If not from Freud, then how to understand this relationship? Maybe we can turn first to another master of understanding people, Shakespeare. After his son died at the age of 11, Shakespeare was left with 2 daughters. In his play “The Tempest” (which I just happened to see in an opera version shortly after the last election), a father and daughter relationship is isolated and central to the play. Prospero and Miranda are shipwrecked on an island with a non-human aerial spirit, Ariel, and with a grounded partial human, Caliban. Prospero educates and protects Miranda, but his highest priority seems to be to help her find a good husband, and with the aide of some magic, does so.

In reality, the father-daughter role can vary immensely across time, cultures, and particular families. In my own culture, the traditional role of the father with daughters can readily be seen in the ever-popular musical, Fiddler on the Roof. Whereas in the past, the role of the Jewish father was either to be immersed in the study of the “good” (holy) books and/or making a living, Tevye in this play depicts the beginning of change in this role over the last century, perhaps one of the reasons for its popularity. From being a rubber stamp in the matchmaker’s finding a husband for his 5 daughters, he has to grapple with anguish over their new requests to marry for love, learning, and intermarriage.

The last 2 unmarried youngest daughters are going to America from Russia, and in America today these changes seem expressed in the matching on internet J-Date, falling in love by chance, having a career before marriage, and increasing intermarriage across cultures. One would have to image that maybe one of Tevye’s remaining daughters might be Lesbian and want to marry another woman. Maybe the other would never want to marry. The tradeoff for the father now is often being much more involved with child rearing from birth onward.

In my life, I came to know a general practitioner who, akin to the last 3 Presidents, had only daughters. The middle one displayed unusual musical skills, which he confirmed and supported. She was to return this nurturing in caring for him in his last years when, to paraphrase Dylan Thomas, he did not go gently into the night. In the middle of all this, I was the fortunate recipient of the nurturing relationship by marrying her.

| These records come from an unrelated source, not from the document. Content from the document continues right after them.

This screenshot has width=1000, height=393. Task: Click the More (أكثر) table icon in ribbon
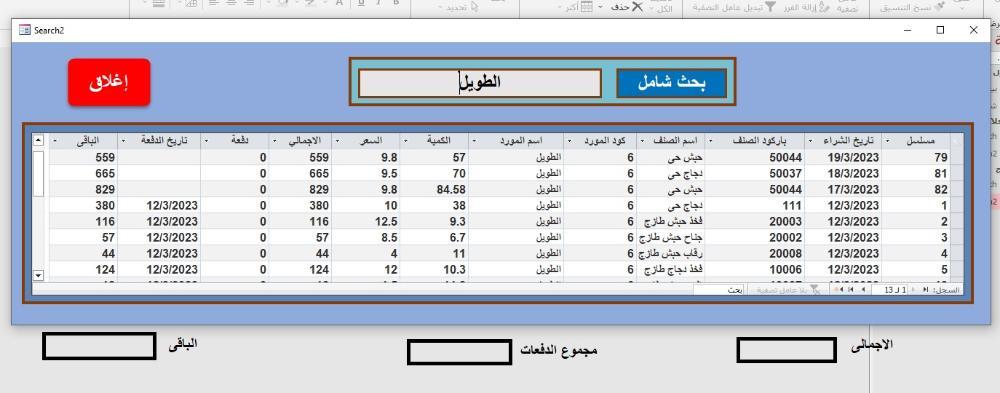pos(586,7)
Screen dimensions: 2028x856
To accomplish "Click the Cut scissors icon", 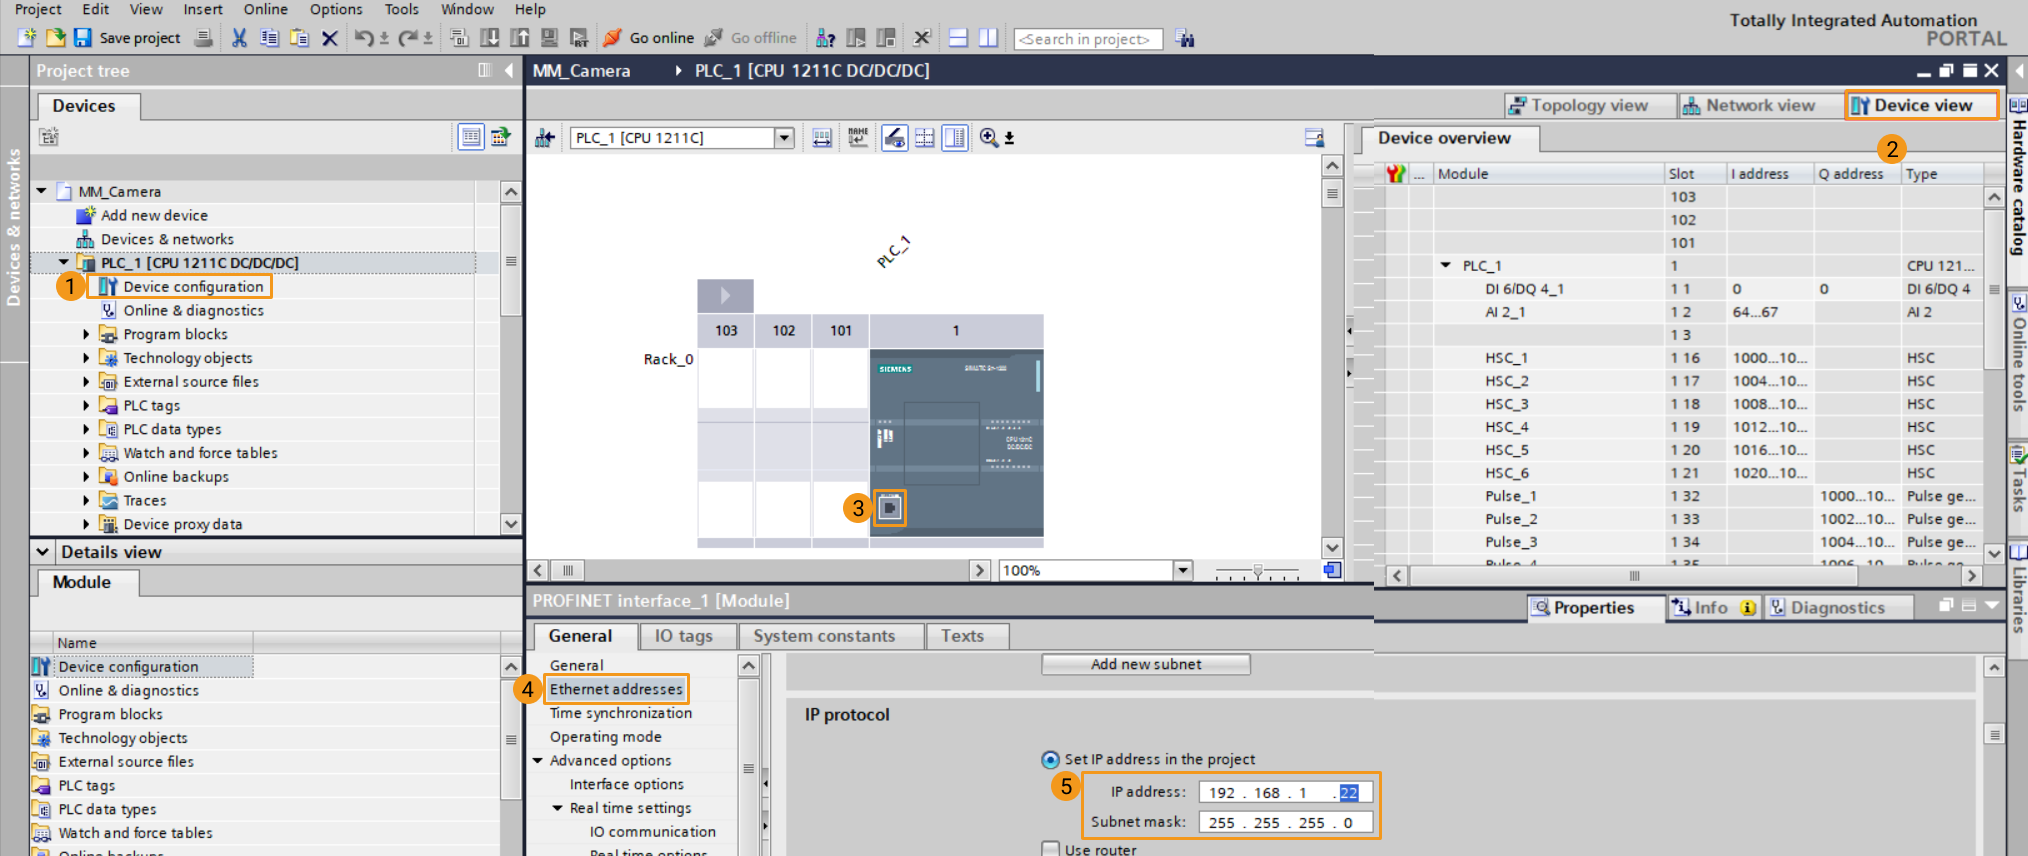I will (239, 38).
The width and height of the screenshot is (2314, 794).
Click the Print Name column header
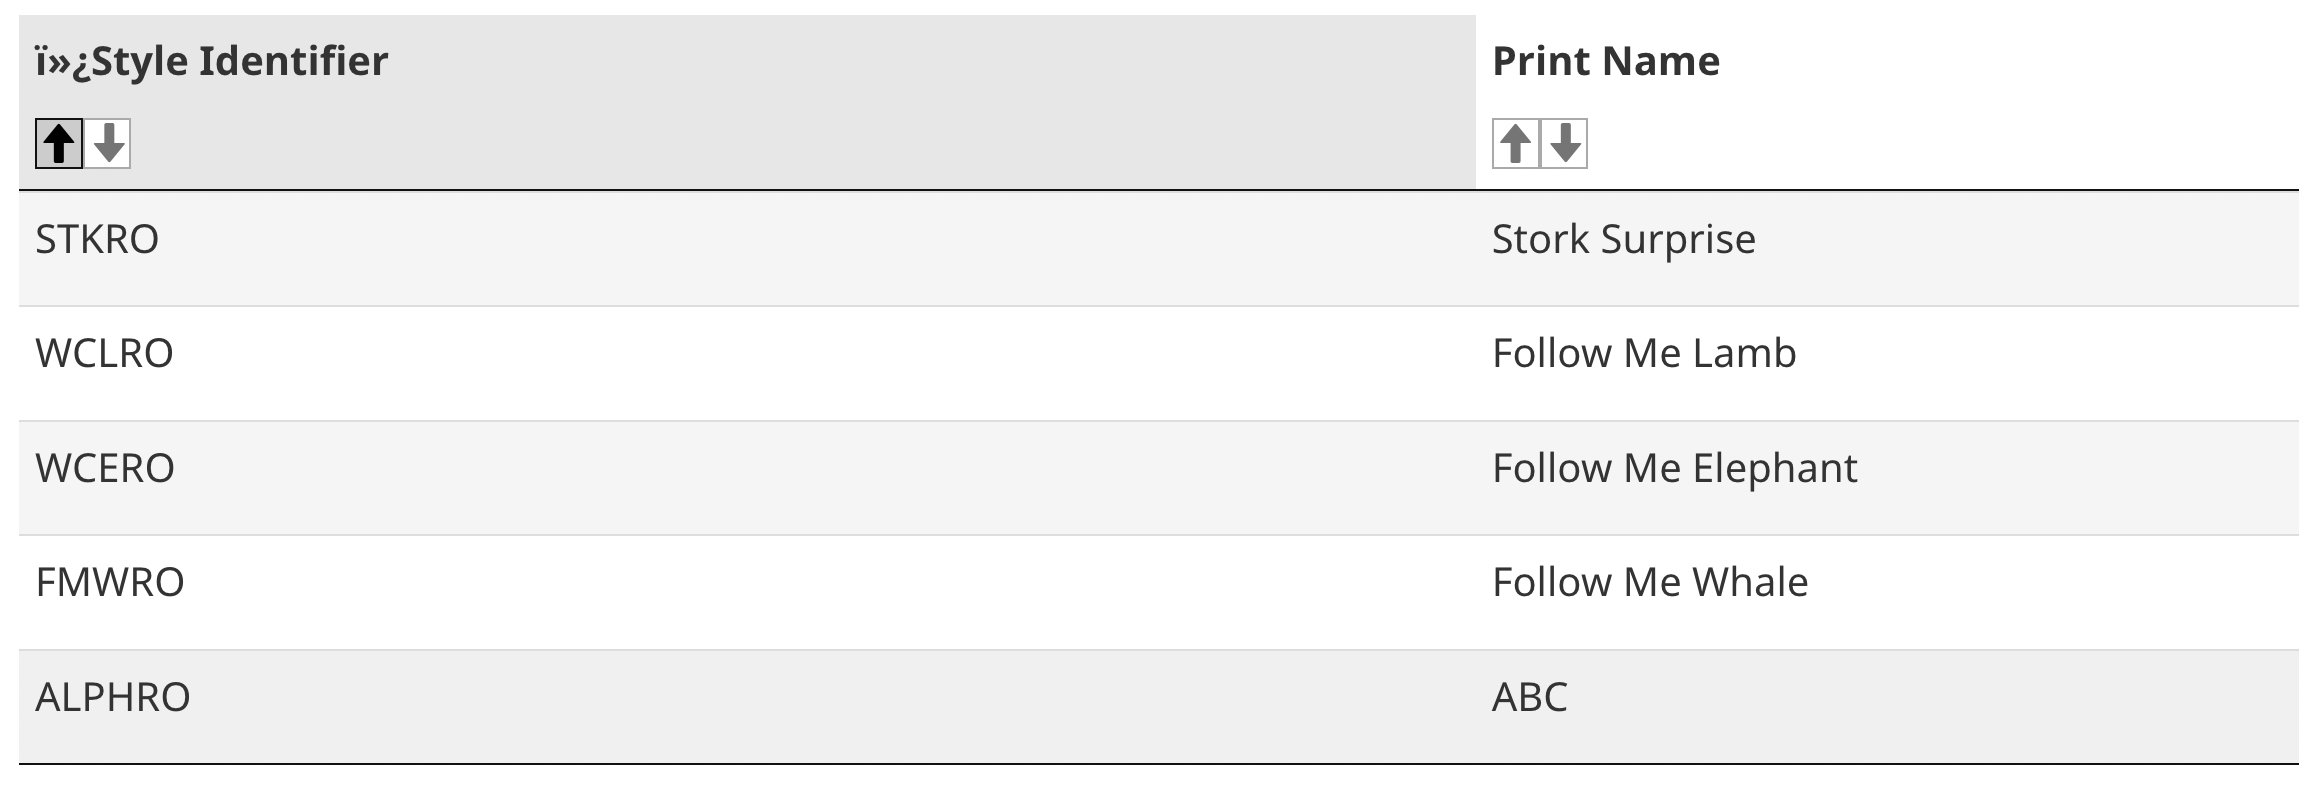[1606, 62]
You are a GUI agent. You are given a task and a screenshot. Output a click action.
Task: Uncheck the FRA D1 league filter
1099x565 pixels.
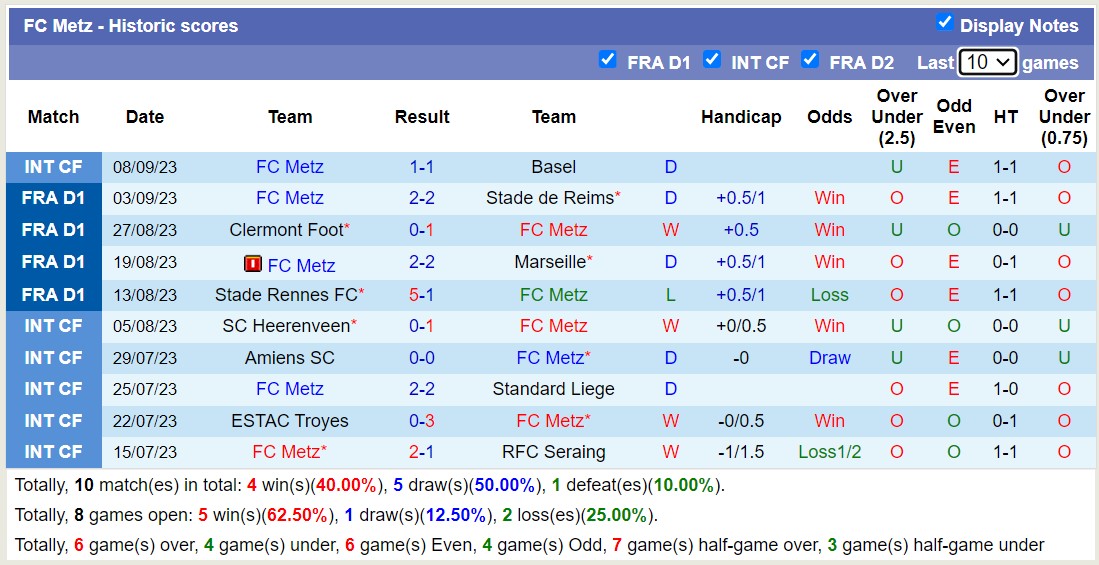click(x=607, y=60)
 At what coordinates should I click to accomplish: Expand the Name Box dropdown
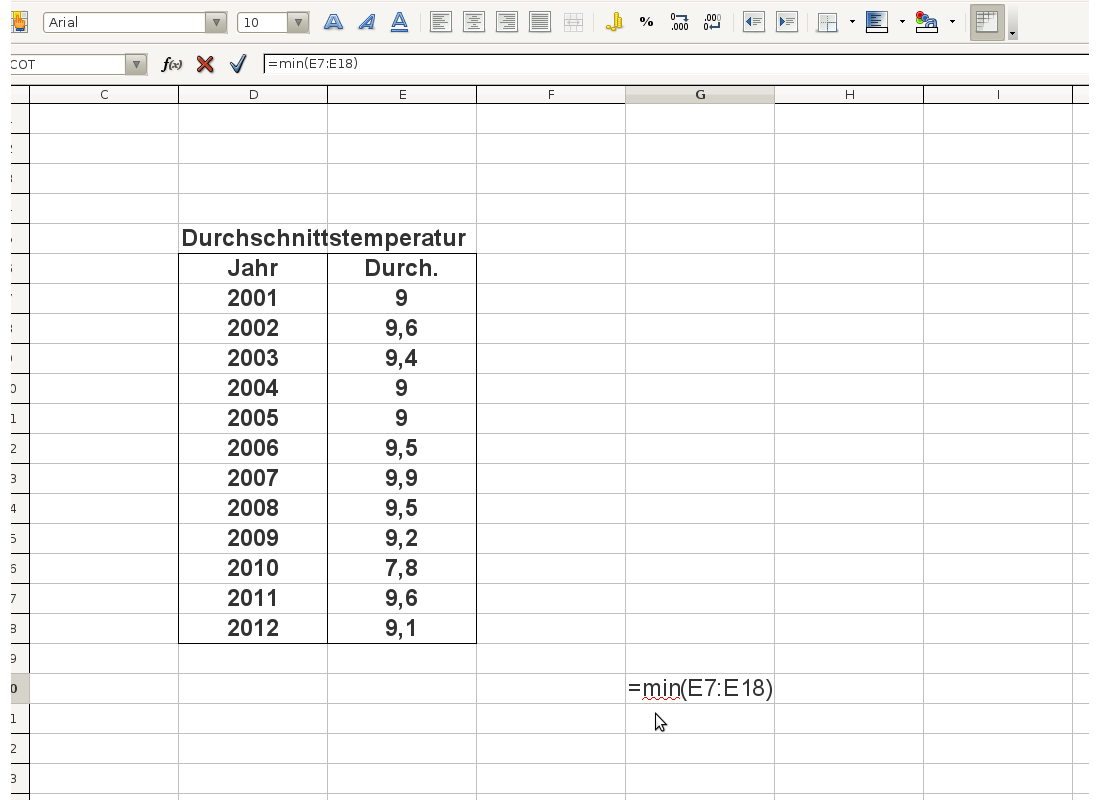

I also became a physician, a common profession for American Jewish boys in the latter part of the 20th century. We had 1 daughter, our first child. Fortunately, early bonding was easy as I cared for her for much of her first year as I finished my medical school thesis at home. Hopefully, our evolving relationship can be summed up in an ending excerpt from a poem I wrote for her when she was thirteen and being Bat Mitzvahed:

Instead, may you model
After Queen Esther’s legacy
Then a wise, brave, and beautiful Stacia
We can someday expect to see.

And we have come to see that.

Over time, I also got to know another daughter, though her father certainly did not fit the stereotype of Jewish fathers from that time. He was a Jewish Marine who fought in Iwo Jima, and later became the only Jewish policeman in an upper class town. He taught his daughters about sports, how to drive a stick shift, and basic construction. His dating advice was: “all guys are pigs; I know, I’m a guy.”

Is there any research to complement and explain these father-daughter relationships? Unfortunately, if the research on fathers and sons is sparse, it’s even more so for fathers and daughters. What seems to be suggested to me is that the most prominent task is to model a loving and respectful relationship with his partner, for his daughter’s future partner. As with Prospero, protection and safety still seem important. And as with fathers and sons, encouraging learning and skills development are also important—in fact they are becoming more so. But teaching and modeling moral behavior seems to reside more importantly with the mother. And, like with sons, there can be more than biological fathers to include . . . other “father figures” of importance who will “thank heaven for little girls.”